→ Work required: Could you copy, exactly as written, every line from the first line of the records through the one containing "Tap the Bahasa page title"?
[Opening Information shown section]
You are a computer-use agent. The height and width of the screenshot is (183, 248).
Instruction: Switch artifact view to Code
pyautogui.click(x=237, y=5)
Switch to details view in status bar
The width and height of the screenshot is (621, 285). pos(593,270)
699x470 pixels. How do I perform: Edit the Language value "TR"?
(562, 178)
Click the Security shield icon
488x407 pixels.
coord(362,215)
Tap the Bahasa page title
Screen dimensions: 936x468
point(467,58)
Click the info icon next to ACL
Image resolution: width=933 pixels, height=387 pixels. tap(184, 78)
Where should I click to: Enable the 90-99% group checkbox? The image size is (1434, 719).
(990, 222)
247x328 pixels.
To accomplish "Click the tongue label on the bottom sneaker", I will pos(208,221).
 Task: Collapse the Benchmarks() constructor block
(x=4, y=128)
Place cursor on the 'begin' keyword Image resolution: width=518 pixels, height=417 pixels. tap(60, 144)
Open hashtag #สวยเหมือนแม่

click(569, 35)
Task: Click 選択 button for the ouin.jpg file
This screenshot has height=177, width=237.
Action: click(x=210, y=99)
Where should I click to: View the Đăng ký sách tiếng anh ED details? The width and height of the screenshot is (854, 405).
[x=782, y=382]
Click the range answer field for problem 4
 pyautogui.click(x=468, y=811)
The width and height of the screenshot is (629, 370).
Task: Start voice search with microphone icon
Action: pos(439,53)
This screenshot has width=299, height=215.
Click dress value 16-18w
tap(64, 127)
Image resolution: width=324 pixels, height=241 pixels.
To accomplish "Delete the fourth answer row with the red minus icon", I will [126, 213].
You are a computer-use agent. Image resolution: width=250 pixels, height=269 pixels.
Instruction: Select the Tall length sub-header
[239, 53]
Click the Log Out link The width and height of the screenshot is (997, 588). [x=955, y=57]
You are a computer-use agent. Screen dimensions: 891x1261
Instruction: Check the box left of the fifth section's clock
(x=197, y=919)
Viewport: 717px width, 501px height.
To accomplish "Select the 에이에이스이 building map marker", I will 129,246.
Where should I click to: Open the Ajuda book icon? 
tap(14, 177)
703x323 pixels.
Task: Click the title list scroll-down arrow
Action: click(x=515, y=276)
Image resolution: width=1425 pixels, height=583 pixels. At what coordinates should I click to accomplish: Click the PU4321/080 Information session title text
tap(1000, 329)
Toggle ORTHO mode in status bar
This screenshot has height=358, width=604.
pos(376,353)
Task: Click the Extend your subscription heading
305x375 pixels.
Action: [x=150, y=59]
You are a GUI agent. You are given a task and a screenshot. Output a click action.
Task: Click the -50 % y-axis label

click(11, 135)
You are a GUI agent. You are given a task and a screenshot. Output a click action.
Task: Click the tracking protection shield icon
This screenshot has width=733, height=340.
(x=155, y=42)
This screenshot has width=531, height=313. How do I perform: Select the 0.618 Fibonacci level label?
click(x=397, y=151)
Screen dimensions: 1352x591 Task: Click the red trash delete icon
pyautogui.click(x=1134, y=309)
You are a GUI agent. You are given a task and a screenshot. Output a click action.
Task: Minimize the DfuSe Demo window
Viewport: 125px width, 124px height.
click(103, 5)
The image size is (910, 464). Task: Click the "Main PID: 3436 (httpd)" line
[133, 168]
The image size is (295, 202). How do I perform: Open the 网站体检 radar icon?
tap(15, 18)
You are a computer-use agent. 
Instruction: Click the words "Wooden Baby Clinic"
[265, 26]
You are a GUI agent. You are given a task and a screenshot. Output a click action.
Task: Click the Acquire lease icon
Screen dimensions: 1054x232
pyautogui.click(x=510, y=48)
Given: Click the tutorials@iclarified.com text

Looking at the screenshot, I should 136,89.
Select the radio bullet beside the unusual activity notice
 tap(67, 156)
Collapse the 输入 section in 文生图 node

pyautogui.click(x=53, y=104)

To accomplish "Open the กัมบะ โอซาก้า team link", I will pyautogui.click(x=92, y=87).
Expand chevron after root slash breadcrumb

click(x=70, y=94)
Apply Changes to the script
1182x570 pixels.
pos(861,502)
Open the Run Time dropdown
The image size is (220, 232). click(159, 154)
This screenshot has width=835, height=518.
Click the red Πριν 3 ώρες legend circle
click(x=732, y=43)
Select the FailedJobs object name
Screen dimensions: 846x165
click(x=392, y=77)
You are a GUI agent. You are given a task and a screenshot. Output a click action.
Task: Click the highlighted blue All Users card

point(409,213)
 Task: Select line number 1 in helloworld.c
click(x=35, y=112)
[Closing Information shown section]
→ Output below:
You are a computer-use agent. The height and width of the screenshot is (183, 248).
Instruction: Switch artifact view to Code
pyautogui.click(x=237, y=5)
Switch to details view in status bar
The width and height of the screenshot is (621, 285). pos(593,270)
699x470 pixels. How do I perform: Edit the Language value "TR"?
(562, 178)
Click the Security shield icon
488x407 pixels.
coord(362,215)
Tap the Bahasa page title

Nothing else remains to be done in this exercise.